-- RECORDS SUPPLIED follows --

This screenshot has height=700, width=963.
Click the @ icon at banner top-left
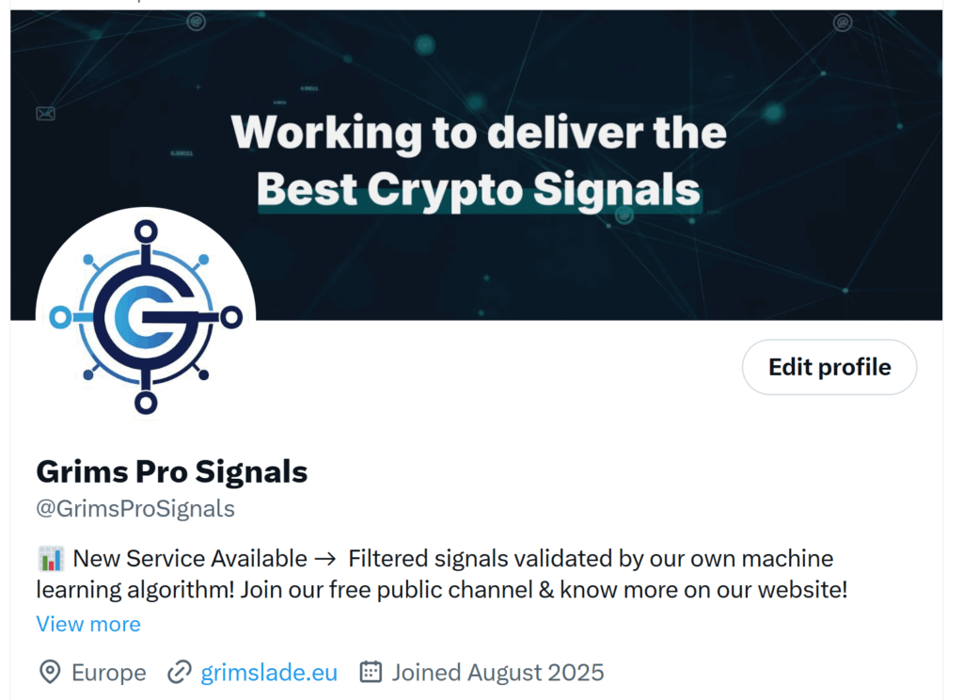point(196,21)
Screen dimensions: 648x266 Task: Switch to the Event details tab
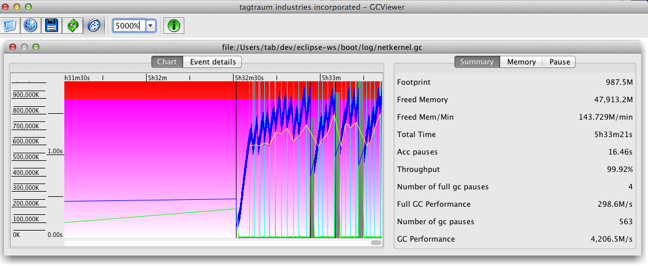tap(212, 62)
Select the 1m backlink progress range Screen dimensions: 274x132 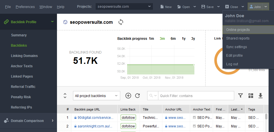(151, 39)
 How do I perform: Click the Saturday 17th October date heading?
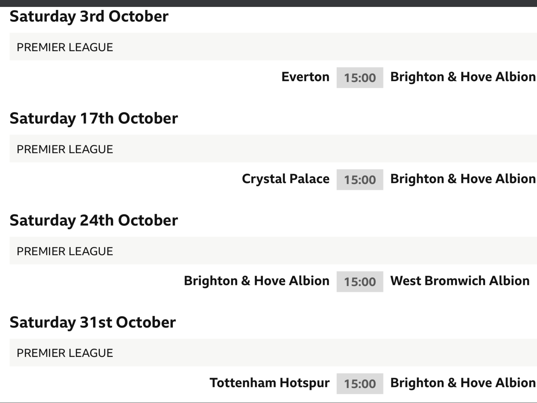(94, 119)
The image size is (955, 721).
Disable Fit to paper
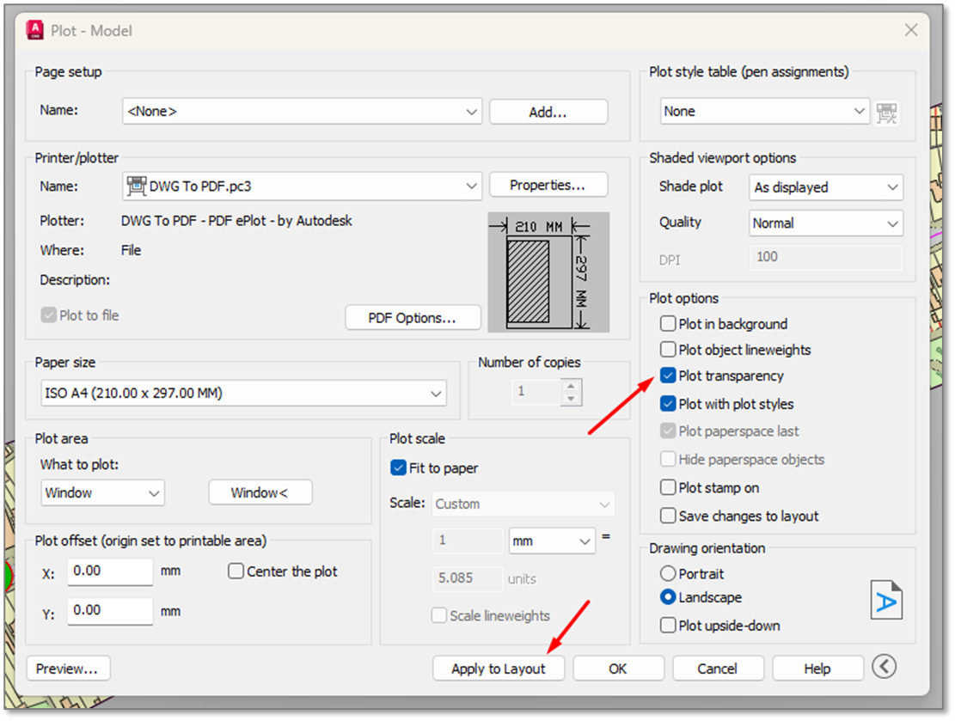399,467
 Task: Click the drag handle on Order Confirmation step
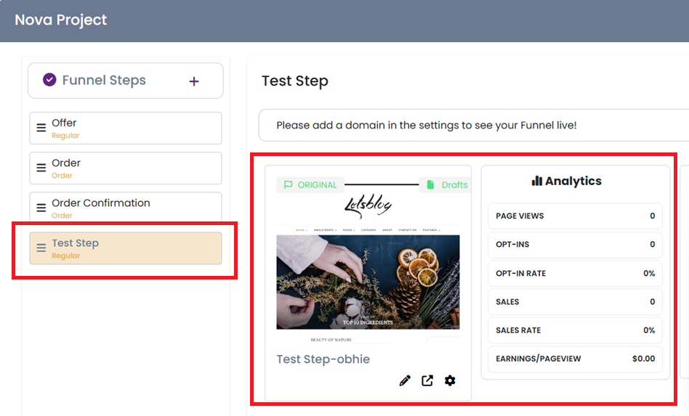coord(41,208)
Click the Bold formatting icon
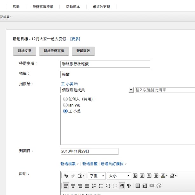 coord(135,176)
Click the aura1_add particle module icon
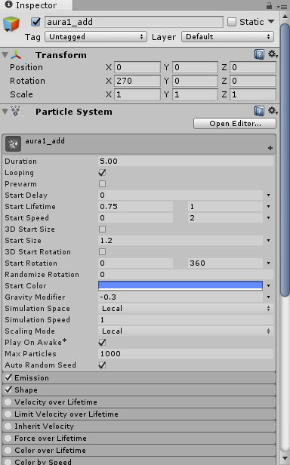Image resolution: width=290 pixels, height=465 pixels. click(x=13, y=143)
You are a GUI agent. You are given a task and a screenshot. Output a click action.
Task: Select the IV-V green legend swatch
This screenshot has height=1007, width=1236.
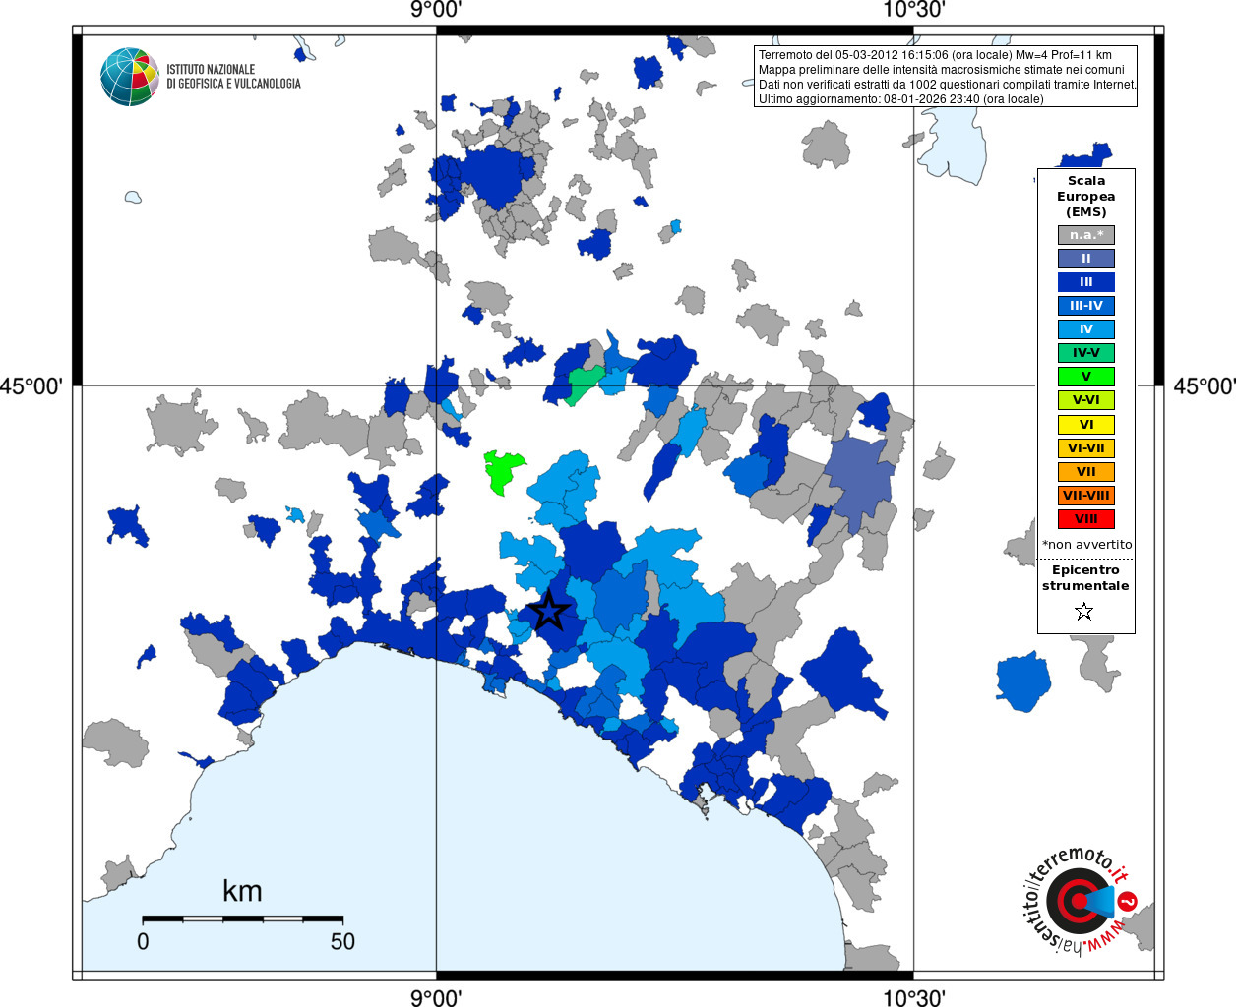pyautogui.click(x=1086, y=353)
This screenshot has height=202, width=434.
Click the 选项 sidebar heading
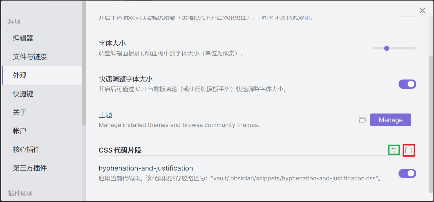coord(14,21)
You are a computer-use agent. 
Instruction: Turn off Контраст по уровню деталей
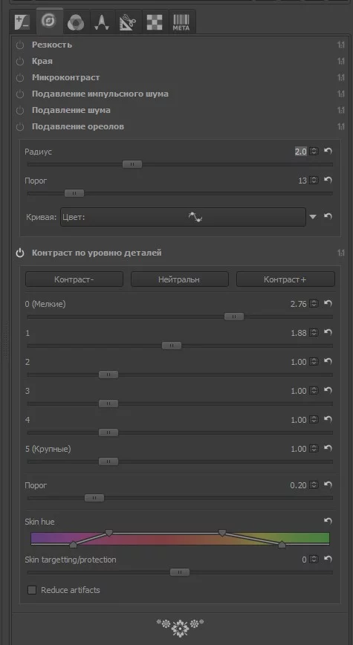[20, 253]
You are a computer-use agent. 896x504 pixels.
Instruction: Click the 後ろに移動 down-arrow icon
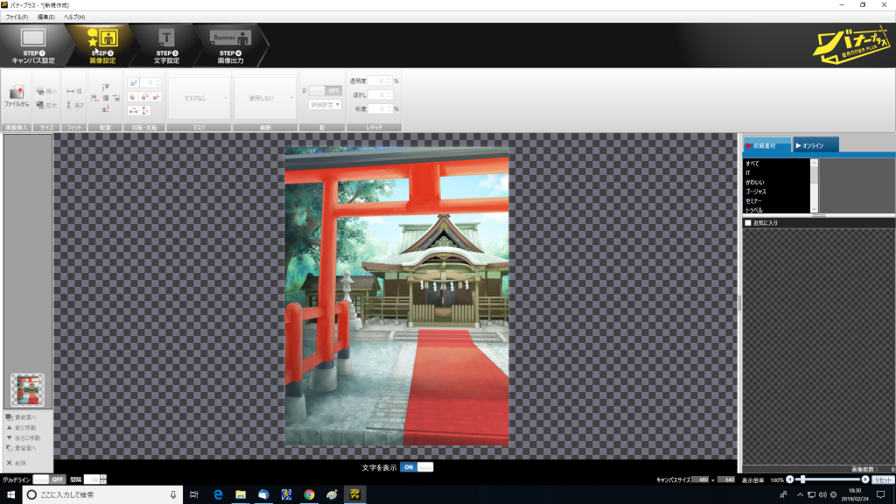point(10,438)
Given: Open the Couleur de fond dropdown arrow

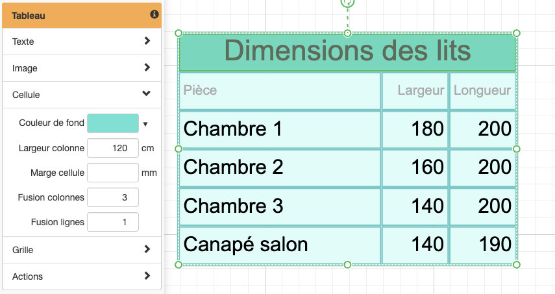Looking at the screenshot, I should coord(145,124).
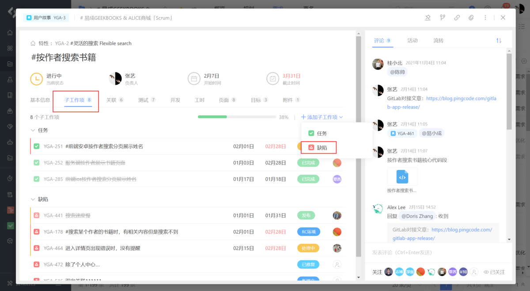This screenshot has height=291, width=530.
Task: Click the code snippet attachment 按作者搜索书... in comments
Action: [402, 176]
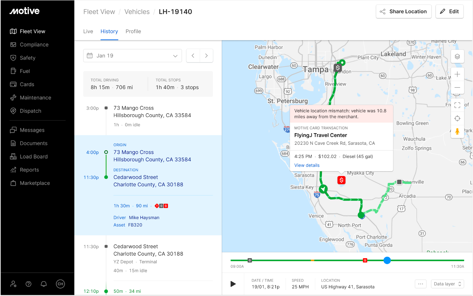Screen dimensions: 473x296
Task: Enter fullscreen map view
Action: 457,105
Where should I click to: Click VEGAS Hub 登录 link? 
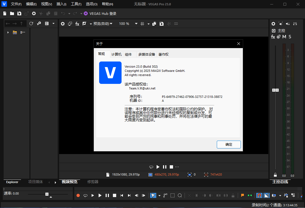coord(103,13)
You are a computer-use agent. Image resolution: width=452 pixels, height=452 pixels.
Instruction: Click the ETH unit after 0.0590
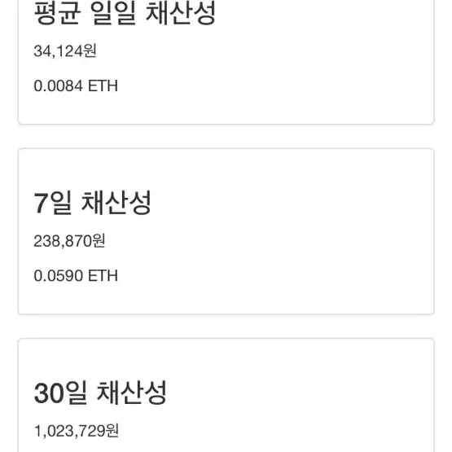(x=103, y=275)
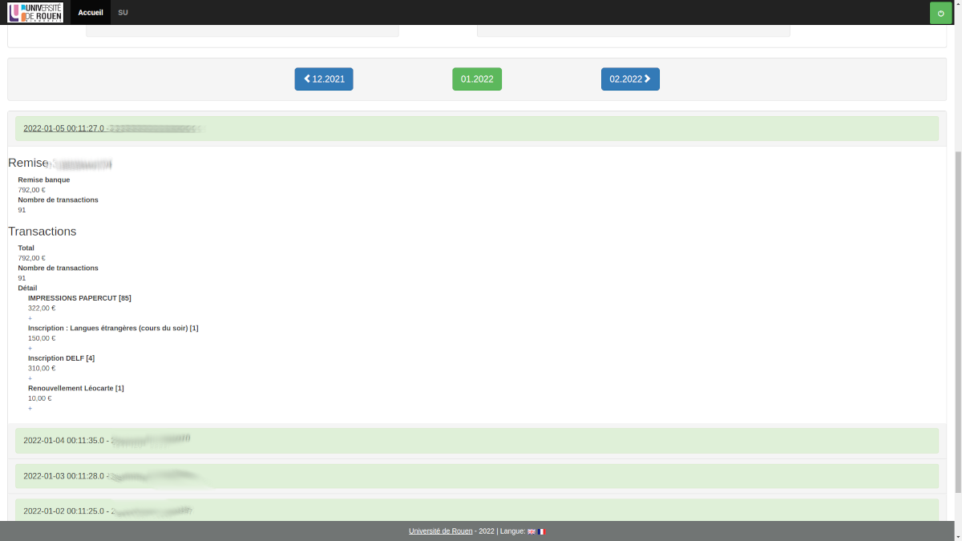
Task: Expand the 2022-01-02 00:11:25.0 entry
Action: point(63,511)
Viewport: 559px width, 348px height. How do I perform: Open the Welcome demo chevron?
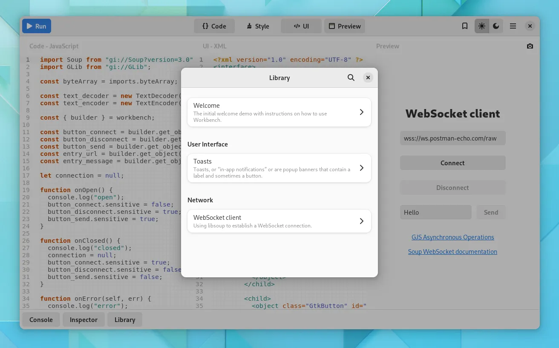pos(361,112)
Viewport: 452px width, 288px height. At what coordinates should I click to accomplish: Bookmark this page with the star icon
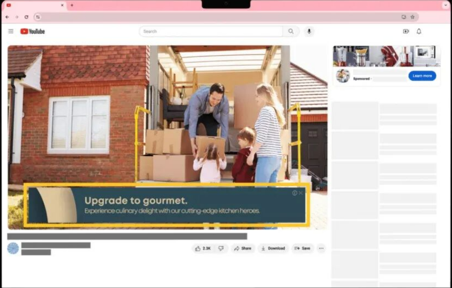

-- RECORDS SUPPLIED concluded --

▶ **TASK STATEMENT**
Copy every line from the records above that contains the string "computer".

▶ **SOLUTION FOR THIS EXERCISE**
You are a computer-use agent. 
You are a computer-use agent. 896x504 pixels.
You are a computer-use agent. Image resolution: width=452 pixels, height=452 pixels.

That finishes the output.